ガンアクションはまったくの未経験です。僕は韓国で軍に入隊したことがありますが、拳銃を手にした機会はありませんでした。一般兵にとって拳銃は人を殺すものではなくて、実際の戦闘で捕虜になった時に自害するためのものなんです。相手を撃つための拳銃は上官しか扱えない。だから、拳銃を触ったこと自体が初めてでした。北野武監督の『アウトレイジ』シリーズ(10~17年)では、とにかく登場人物たちが拳銃だけではなく、手当たり次第にその場にあったものを武器にするじゃないですか。だけど、室賀監督はガンアクションにこだわりがある方で、『アウトレイジ』のような残酷描写よりも、あくまでハリウッド映画の方式で撮っているなと感じました。だから、ガンアクションだけではなくて、生身の格闘シーンでも実践的な動きよりも、なるべく画面に映えるような動作を意識しました。
●小沢仁志をはじめ日本の共演者との思い出
――本作では物語の重要人物として小沢仁志さんが出演されています。小沢さんは非常に貫録のある方ですが、撮影現場で思い出があれば教えてください。

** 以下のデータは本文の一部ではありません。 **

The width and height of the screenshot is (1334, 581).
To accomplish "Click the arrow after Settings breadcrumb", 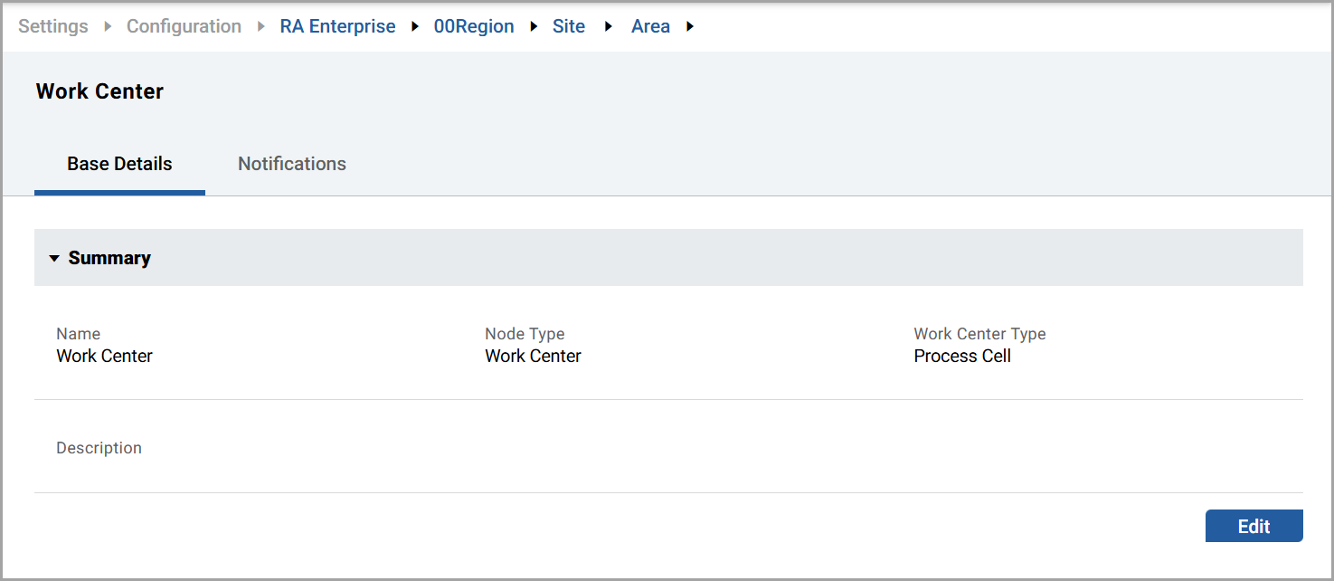I will (x=108, y=26).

小沢さんは現場でも役柄に合わせて冷たいオーラを放っていたので、最初は「怖い人かな」と思っていました。だけど、待機時間に恐る恐る声を掛けてみたところ、小沢さんは僕が声を掛けるのを待っていたようで、すっかりと打ち解けました。それで小沢さんの方から「一緒に写真を撮ろう」と言ってくれました。僕は勝手にSNSに写真をアップしたら失礼だと思って躊躇していたんですけど、小沢さんの方からツーショットをご自身のブログに載せてくれたんですよね。まったく偉ぶらず、大変気さくな方でした。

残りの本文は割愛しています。